演習課題:
A: アトラス山麓での宣教についての本文を、2文で要約してください。
B: アトラス山麓での宣教についての本文から、「幼稚園では、シスターマリアが」から「で、お祝いの食事をしました。」までのすべてを一字一句変えずに書き写してください。
C: アトラス山麓での宣教についての本文を、最後の文の後から書き継いでください。

本文:
---
マリアの宣教者フランシスコ修道会 日本管区

アトラス山麓への旅

モロッコ アトラス山麓にあるタチウイン地方の遊牧民と共に過ごす二人のシスターが、「人々と共にいる喜び」を分かち合ってくださいました。

  シスターの減少と高齢化が進む中、モロッコ管区では創造的に宣教を続けています。今までアトラス山麓地方に、ミデルトとタチウインの二つの共同体があったのですが、その二つが合併し、「一つの共同体で二つの宣教地」を持つようになりました。

タチウインの宣教地には、私たち二人が住み、週末にはミデルトのシスターたちと共に過ごします。私たちはこの地方の遊牧民や村に定住した元遊牧民の人々の奉仕にあたっています。

私たちの生活は、誕生、結婚、埋葬など村人の生活と結びついています。私たちは村人と同じような家に住み、村人と同じような生活をしています。ドアはいつもあけてあり、村人たちはいつでも自由に塩、砂糖、食器など必要な物を探しに私たちの家に入ってきますし、私たちも足りない物があるとき、同じようにしています。村にはお店がないからです。

 幼稚園では、シスターマリアが、子どもたちが学校にスムーズに上がれるように準備をしています。子どもたちはベルベル人でベルベル語を話しますが、学校ではすべてがアラビア語で行われるからです。5歳の男の子は、一人前にロバに乗って幼稚園に通ってきます。幼稚園に着くとロバから降りてロバをつなぎますが、帰りは一人ではロバに乗れないので、手伝ってもらいます。

 保健師のシスターバーバラは、村の無料診療所で患者さんたちのお世話をしています。治療ばかりでなく、彼女たちの話しを聞くのも彼女の仕事です。月に一度か二度、また呼ばれた時にはいつでも、遊牧民を訪問するために、山に登っていきます。私たちが彼らのテントを訪ねると、彼らは自分たちが受け入れられ認められたと感じるようで、とても喜んでくれます。

いつも私たちは小さい人々と共に生きています。神が小さな赤ちゃんになられたクリスマスには、24日の晩は、いつも羊飼いの家族と夕食を共にしています。今年は主人を亡くして喪が明けたばかりのハヌーと子どもたちも来て、総勢18人で、お祝いの食事をしました。

そしてお客様がそれぞれのテントに帰っていった後、私たちはピーターとその友人たちと共に感謝の祭儀を祝いましたが、私たちの聖堂は村人で一杯になりました。25日の朝には15km離れたミデルトのシスターたちのところに行き、朝の祈りを共に捧げ、喜びの一日を過ごしました。
---
データ抜粋:
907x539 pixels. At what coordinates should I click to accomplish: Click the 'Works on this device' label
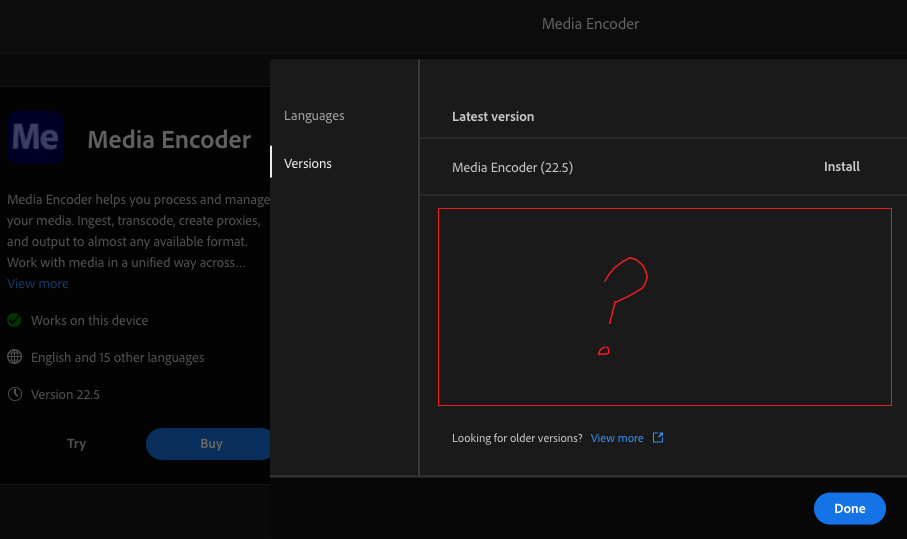tap(89, 321)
---
解答一覧:
A: モロッコ管区ではアトラス山麓のミデルトとタチウインの二つの共同体が合併し、タチウインに住む二人のシスターが、遊牧民や村に定住した元遊牧民の人々に村人と同じような生活をしながら奉仕しています。幼稚園ではシスターマリアがベルベル語を話す子どもたちをアラビア語で行われる学校に向けて準備させ、保健師のシスターバーバラは無料診療所で患者の世話をしながら山の遊牧民を訪問しています。

B:
幼稚園では、シスターマリアが、子どもたちが学校にスムーズに上がれるように準備をしています。子どもたちはベルベル人でベルベル語を話しますが、学校ではすべてがアラビア語で行われるからです。5歳の男の子は、一人前にロバに乗って幼稚園に通ってきます。幼稚園に着くとロバから降りてロバをつなぎますが、帰りは一人ではロバに乗れないので、手伝ってもらいます。

 保健師のシスターバーバラは、村の無料診療所で患者さんたちのお世話をしています。治療ばかりでなく、彼女たちの話しを聞くのも彼女の仕事です。月に一度か二度、また呼ばれた時にはいつでも、遊牧民を訪問するために、山に登っていきます。私たちが彼らのテントを訪ねると、彼らは自分たちが受け入れられ認められたと感じるようで、とても喜んでくれます。

いつも私たちは小さい人々と共に生きています。神が小さな赤ちゃんになられたクリスマスには、24日の晩は、いつも羊飼いの家族と夕食を共にしています。今年は主人を亡くして喪が明けたばかりのハヌーと子どもたちも来て、総勢18人で、お祝いの食事をしました。

C:
 毎日主が私たちの元に送ってくださる人々を通して、主に出会わせていただいています。主は、日々私たちの中にお生まれになるのです。とても貧しい家族の小さなモハメドのことを忘れることはできません。内反足の手術のためにミデルトのシスターたちと精一杯のことをしました。心臓の悪い小さなシハムのためにどんなに祈ったことでしょう。以前私たちを手伝ってくれたスペイン人のフェルナンドは、通りがかりに寄って、かわいい女の子の写真を見せてくれました。この前連絡もなしに山に行ったとき、自分の持てるものすべてで歓迎してくれたイット。彼女はうれしそうで喜びにあふれていました。私たちが与えるのではなく、私たちが彼女たちからいただいているのです。

また13歳のラスヒドは、彼のお兄さんの結婚式だったのに、シスターバーバラが火傷をした子どもの治療のために一人で山に行くと聞いて、シスターと一緒に出かけました。雨が降っていて到着するのに9時間もかかりましたが、夜ようやく到着したとき、彼は疲れていましたが微笑みながら「シスターの道案内をしたのはぼくだよ」と誇らしげに言っていました。

私たちはここでマリア様のように、山を越え、人々に会いに出かけています。私たちが人々と共にいられるのは、私たちが人々に奉仕するからではなく、人々が私たちに奉仕を頼んでくださるからなのだとわかってきました。

ここの人々は皆私たちのことを知っています。それは初めのシスターたちからずっと私たちがここで人々と共に過ごしてきたからです。聖フランシスコとマリ・ド・ラ・パシオンの弟子として、声なき人の声となり、これからも微笑みをもって人々の間で暮らして生きたいと思っています。これが私たちの召命なのです。